**** Texto del documento
Raúl Linares / Revolucion 3.0
Desde mediados del 2013, narran habitantes de la colonia Lázaro Cárdenas que, en Tlalnepantla, Estado de México, los vecinos de la zona comenzaron a desaparecer, así, de repente, como si se los tragara la tierra. En esas “desapariciones” fugaces, encontraron que cada viernes, sábados y domingos, debían de guardarse al interior de sus casas para evitar ser absorbidos en esa marejada de terror y silencio.
En cada uno de estos episodios, dirigidos especialmente hacia comerciantes y pequeños empresarios, también notaron que sus bolsillos comenzaban a enflacar y sus parpados a colgarse de angustia. Junto a ellos, la impotencia comenzó cosecharse a raudales; se acumuló en la parte alta del estómago.
Caravanas de camionetas con vidrios polarizados, en cuyo interior viajaban hombres encapuchados y armados, se apostaban a las afueras de algún hogar que previamente han seleccionado. Esperaban. Por días hacían una amenaza, otra y otra, por allá la extorsión. Si las víctimas mostraban rebeldía para acatar las órdenes, no pasa ni una semana e inmediatamente lo secuestraban. Cuando el objetivo salía hacia el trabajo o las actividades cotidianas, a punta de golpes e insultos, lo introducían en la batea del vehículo. Arrancaba así, musicalizado el horror, un rechinido de llantas: “ahora si te cargó la chingada hijo”.
Entre casas escondidas, llamadas telefónicas amenazantes y la ignorancia de las autoridades en cuestión, los captores amagaban a la familia y les vaciaban todo lo que podían: casas, autos, dinero y joyas. Siempre solían barrer con lo más valioso. Durante el amago, además, solían amenazar a la víctima con volarle las orejas o alguno de los veinte dedos. Entonces… uno a uno, cargaban con su tragedia como podían. Cada semana decenas de familias enteras desembolsaron su “dinerito” para mantener a esas personas “sin escrúpulos” que sin más les exigían: “me debes 50 mil”, “100 mil” o hasta “1 millón de pesos”.
Los más cínicos habían creado un sistema de crédito: si alguno de los capturados no tenían dinero, constante y sonante, no había problema, podían pagarle a la mafia en abonos.
“Nosotros empezamos a notar que desde medidos del 2013, la ‘plaza’ comenzó a calentarse. Nosotros sabíamos de asesinatos y cosas relacionadas con el narcotráfico. Es decir, de repente ejecutaban a un narcomenudista y que luego venía un nuevo cártel y ponía a los suyos. El problema comenzó cuando se empezaron a meter con la gente de aquí; gente muy querida y conocida en la colonia. La verdad, hasta que iniciaron los secuestros nosotros (nos) dimos cuenta de la dimensión del problema que teníamos en las manos”, dice uno de los habitantes que pide el anonimato por motivos de seguridad.
********
**** Información proporcionada
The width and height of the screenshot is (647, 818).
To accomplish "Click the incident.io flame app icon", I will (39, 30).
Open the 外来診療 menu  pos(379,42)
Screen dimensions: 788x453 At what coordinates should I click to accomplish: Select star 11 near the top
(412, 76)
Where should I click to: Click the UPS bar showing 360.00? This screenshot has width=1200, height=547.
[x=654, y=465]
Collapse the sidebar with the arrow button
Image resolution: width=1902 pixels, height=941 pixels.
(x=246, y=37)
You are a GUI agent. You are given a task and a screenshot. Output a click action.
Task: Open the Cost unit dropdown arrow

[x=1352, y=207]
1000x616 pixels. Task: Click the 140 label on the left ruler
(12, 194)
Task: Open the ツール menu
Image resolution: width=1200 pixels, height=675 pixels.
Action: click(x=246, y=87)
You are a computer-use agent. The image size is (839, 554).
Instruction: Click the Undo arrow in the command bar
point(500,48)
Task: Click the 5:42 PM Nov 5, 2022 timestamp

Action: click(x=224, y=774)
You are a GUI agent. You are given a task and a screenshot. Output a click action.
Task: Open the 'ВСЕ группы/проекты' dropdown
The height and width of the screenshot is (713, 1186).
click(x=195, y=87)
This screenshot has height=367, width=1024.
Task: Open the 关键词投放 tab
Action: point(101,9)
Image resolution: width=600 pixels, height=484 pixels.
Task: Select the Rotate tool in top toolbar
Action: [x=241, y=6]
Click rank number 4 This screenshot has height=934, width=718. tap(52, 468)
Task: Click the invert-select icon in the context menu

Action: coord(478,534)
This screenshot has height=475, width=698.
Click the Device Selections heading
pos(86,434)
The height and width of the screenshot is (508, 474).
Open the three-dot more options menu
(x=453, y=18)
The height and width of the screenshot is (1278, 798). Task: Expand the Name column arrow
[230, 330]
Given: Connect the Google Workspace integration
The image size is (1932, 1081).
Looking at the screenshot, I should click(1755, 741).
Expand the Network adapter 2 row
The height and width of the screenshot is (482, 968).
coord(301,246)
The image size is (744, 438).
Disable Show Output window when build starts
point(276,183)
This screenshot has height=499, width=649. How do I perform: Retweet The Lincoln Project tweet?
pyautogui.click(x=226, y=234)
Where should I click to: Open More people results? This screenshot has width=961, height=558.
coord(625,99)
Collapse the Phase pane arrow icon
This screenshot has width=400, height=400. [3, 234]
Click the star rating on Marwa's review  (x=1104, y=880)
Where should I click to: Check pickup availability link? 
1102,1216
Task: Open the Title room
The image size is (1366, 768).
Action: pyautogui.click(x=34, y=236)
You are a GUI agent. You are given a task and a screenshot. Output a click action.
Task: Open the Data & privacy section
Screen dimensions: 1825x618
********
- **Ejercicios propuestos**
**a)** Responde según el texto sobre los secuestros en Tlalnepantla:
(i) ¿En qué colonia viven los habitantes que narran los hechos?
(ii) ¿Qué días debían los vecinos quedarse dentro de sus casas?
(iii) ¿De qué manera podían pagarle a la mafia los capturados que no tenían dinero?
**b)** Extrae del texto sobre los secuestros en Tlalnepantla el fragmento que empieza en las palabras "Raúl Linares /" y termina después de las palabras "terror y silencio.".
**c)** Prolonga el texto sobre los secuestros en Tlalnepantla a partir de su última oración.
Las filas no guardan ninguna relación con el texto sobre los secuestros en Tlalnepantla.

- **Respuestas esperadas**
**a)**
(i) En la colonia Lázaro Cárdenas.
(ii) Los viernes, sábados y domingos.
(iii) En abonos, mediante un sistema de crédito.

**b)**
Raúl Linares / Revolucion 3.0
Desde mediados del 2013, narran habitantes de la colonia Lázaro Cárdenas que, en Tlalnepantla, Estado de México, los vecinos de la zona comenzaron a desaparecer, así, de repente, como si se los tragara la tierra. En esas “desapariciones” fugaces, encontraron que cada viernes, sábados y domingos, debían de guardarse al interior de sus casas para evitar ser absorbidos en esa marejada de terror y silencio.

**c)**
Trepada en las faldas de la sierra de Guadalupe, donde todavía descansan las antenas de la televisora Proyecto 40, la colonia La Presa es conformada por un conjunto de casas grises, construidas con bloc desnudo encima de calles empinadas. Fundada hace poco más de cuatro décadas, la Lázaro Cárdenas está poblada por comerciantes y obreros provenientes del interior de la república. Todos conviven amontonados, como en un auténtica zona proletaria mexicana.
Si se pudiera describir con palabras simples, muy fácil sería decirlo: se asemeja a una inmensa favela brasileña, con su falta de espacios para el ocio y a un olvido que se la traga por la noches.
Ese olvido, sin embargo, se reventó el pasado 30 de junio, cuando varios vecinos se atrincheraron entre sus casas y aparecieron encapuchados, cargando revólveres, rifles y radios. Ese día, mediante un video y diversas notas periodísticas, anunciaron al mundo que iniciaban las operaciones del grupo de “autodefensas de la colonia La Presa”. Molestos, los alzados advirtieron estar “hartos de la delincuencia organizada” y denunciaron que, si el “gobierno (local) no atiende nuestras demandas en materia de seguridad, haremos justicia por nuestra propia mano”.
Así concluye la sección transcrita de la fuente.